The butterfly situation still seems on the edge of invisibility towards extinction with very few sightings. Those we have seen have been skittish and nervy and hard to record.  We've now spotted examples in ones and twos of the most common that we consider endemic here but the fields and rides seem strangely bare and underpopulated. It's to be hoped that the good weather of the last few weeks will have given these tiny stocks a chance to breed and replenish the population for next year but we've still not seen some of the sorts that have been frequently found here; the blues and coppers nor the White Admirals.

Silver Washed Fritillary
Silver Washed Fritillary showing off.

This big butterfly was a welcome sight and as we rarely have more than few of these it seems this group have done better than most during the horrible weather of the last eighteen months. He flitted around the yard teasing me to take his picture and eventually stopped for a rest in the shade of a building. I saw him again today, just as bold and beautiful.

Long horned beetle and Skipper share a thistle
Skipper and Long Horned Beetle

If there has been one species of butterfly that's been more frequent than usual it must be the skippers. We wondered if we were just noticing them more because of the lack of competition from showier insects but there really are hundreds of them, probably more than one species but I'm sorry to admit I'm not too good at telling them apart as yet and as far as I can see they are all the common type of Large Skipper.

Beetles have been reasonably frequent sightings too, and there are many different sorts even by such coarse means of identification as wing case colours and length of antennae.

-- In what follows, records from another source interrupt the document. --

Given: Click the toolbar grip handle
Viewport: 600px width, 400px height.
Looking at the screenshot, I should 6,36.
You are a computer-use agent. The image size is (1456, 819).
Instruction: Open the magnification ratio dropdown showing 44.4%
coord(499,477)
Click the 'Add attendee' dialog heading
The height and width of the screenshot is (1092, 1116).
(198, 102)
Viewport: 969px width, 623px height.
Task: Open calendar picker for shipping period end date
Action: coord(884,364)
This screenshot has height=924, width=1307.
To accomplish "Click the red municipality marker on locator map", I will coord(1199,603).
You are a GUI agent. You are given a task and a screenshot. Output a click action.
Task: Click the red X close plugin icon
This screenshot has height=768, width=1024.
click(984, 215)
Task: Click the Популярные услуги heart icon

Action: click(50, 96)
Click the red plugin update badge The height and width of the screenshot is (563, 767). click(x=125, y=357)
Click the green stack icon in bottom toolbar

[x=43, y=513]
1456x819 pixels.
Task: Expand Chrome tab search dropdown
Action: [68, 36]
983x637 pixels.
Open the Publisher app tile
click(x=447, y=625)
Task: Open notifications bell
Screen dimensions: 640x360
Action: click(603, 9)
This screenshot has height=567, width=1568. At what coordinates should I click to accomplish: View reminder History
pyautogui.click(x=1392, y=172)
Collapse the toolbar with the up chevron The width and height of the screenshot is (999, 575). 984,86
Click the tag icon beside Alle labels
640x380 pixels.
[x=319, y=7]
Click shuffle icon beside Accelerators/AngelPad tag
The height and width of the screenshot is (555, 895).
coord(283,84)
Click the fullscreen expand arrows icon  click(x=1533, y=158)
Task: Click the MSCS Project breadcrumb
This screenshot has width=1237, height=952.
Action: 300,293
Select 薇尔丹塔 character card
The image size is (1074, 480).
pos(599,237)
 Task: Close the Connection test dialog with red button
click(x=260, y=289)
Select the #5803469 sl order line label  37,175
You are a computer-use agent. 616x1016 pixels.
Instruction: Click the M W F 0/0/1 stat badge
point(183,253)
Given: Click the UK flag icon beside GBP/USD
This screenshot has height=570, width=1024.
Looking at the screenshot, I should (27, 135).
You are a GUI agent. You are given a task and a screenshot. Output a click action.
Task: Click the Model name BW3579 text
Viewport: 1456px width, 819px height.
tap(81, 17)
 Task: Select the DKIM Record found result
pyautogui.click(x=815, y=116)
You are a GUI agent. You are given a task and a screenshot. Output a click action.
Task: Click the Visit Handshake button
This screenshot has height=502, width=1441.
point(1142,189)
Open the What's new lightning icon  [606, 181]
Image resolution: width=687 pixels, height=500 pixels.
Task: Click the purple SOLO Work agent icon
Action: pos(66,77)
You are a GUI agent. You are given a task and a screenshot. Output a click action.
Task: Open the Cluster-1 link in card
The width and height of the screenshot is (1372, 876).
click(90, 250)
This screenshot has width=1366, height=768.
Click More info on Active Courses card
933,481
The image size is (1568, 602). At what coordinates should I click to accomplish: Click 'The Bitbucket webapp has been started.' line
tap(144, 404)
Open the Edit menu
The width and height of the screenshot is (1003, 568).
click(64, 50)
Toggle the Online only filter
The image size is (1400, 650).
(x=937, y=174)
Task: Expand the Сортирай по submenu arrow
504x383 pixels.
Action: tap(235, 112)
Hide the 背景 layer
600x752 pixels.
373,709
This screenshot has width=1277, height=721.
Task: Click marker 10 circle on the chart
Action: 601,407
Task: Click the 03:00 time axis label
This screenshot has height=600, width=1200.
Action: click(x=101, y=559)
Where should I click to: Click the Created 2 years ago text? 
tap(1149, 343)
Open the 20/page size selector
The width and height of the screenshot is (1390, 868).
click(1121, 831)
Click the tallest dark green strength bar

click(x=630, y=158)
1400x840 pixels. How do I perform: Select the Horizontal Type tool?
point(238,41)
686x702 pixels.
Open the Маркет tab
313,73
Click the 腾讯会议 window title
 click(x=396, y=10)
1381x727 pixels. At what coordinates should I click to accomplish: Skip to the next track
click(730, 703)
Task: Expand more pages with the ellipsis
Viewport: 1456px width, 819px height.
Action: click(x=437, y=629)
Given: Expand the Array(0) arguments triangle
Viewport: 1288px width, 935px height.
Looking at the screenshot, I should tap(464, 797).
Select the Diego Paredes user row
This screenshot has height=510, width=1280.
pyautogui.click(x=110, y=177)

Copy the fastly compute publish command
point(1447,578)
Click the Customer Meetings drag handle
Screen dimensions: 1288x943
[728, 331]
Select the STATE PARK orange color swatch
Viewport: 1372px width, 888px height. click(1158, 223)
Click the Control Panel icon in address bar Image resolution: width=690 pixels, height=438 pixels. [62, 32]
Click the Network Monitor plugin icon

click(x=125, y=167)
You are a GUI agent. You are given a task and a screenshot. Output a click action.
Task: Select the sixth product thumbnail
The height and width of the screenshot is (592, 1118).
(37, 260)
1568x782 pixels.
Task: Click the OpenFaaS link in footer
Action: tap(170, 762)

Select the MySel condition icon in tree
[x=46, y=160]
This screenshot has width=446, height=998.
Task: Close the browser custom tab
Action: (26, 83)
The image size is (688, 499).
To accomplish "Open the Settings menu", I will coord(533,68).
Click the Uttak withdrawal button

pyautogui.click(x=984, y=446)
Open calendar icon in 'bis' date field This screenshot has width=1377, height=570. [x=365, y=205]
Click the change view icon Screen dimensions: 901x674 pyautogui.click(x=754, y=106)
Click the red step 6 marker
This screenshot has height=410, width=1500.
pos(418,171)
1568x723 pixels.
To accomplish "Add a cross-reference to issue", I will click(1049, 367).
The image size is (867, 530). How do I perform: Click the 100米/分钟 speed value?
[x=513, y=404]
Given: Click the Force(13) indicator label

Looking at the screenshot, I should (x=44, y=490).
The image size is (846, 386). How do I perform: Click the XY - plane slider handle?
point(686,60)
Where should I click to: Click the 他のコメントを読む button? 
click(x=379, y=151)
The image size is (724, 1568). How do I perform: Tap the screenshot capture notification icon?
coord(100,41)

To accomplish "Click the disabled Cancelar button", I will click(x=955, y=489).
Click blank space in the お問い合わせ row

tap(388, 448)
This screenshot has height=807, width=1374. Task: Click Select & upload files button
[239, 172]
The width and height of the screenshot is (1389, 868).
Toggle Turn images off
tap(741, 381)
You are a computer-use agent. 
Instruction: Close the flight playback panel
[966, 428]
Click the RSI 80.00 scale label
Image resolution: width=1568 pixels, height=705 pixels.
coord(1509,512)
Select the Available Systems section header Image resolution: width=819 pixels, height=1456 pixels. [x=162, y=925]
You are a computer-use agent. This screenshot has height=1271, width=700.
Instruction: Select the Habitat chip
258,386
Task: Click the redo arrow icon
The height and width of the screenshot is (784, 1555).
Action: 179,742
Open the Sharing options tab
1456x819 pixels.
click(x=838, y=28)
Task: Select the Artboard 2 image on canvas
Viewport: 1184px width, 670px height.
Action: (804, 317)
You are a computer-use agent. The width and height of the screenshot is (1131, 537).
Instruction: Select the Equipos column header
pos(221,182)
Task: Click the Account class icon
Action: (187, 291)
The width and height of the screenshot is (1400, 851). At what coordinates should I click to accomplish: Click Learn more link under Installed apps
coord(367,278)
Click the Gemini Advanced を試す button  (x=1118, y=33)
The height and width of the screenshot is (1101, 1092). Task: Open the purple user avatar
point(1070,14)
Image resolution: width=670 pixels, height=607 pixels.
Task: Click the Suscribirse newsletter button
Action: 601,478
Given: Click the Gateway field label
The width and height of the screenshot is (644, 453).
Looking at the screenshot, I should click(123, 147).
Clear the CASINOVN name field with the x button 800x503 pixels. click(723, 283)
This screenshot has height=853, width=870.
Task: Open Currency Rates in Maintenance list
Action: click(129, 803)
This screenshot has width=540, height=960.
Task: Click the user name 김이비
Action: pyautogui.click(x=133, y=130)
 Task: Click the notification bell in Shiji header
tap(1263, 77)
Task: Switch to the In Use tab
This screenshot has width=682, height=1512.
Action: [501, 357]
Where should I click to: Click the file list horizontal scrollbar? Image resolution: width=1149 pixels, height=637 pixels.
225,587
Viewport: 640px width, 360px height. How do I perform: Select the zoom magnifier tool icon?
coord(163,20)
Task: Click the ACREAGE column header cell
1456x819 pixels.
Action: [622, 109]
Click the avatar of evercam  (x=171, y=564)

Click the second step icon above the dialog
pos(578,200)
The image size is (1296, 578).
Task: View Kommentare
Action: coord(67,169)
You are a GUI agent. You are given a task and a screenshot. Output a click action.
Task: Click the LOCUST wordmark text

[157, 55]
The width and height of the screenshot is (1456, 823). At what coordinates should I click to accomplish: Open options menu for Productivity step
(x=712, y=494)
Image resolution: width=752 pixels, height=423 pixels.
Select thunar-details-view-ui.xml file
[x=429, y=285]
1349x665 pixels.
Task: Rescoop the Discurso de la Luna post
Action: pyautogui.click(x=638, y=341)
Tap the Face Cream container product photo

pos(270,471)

To really name them accurately usually involves a lot of very close work and probably some dissection to determine various abstruse differences in the more delicate parts, not a subject I've much intention of mastering any time soon.

However something we realised over the weekend is that we've not seen a single ladybird or ladybird larva this year which is quite worrying.

hover fly

We do still have a lot of hover flies here and a useful purchase just made is a copy of Britain's Hoverflies by Stuart Ball and Roger Morris. I know, Normandy is not Britain but we're not far distant and the countryside probably has a lot more in common with the south of England than it does with the south of France.

It's a very comprehensive book with lots of good pictures and extends the comforting hope that if we do find anything wonderfully novel here amongst our hovers there's a chance we can identify it.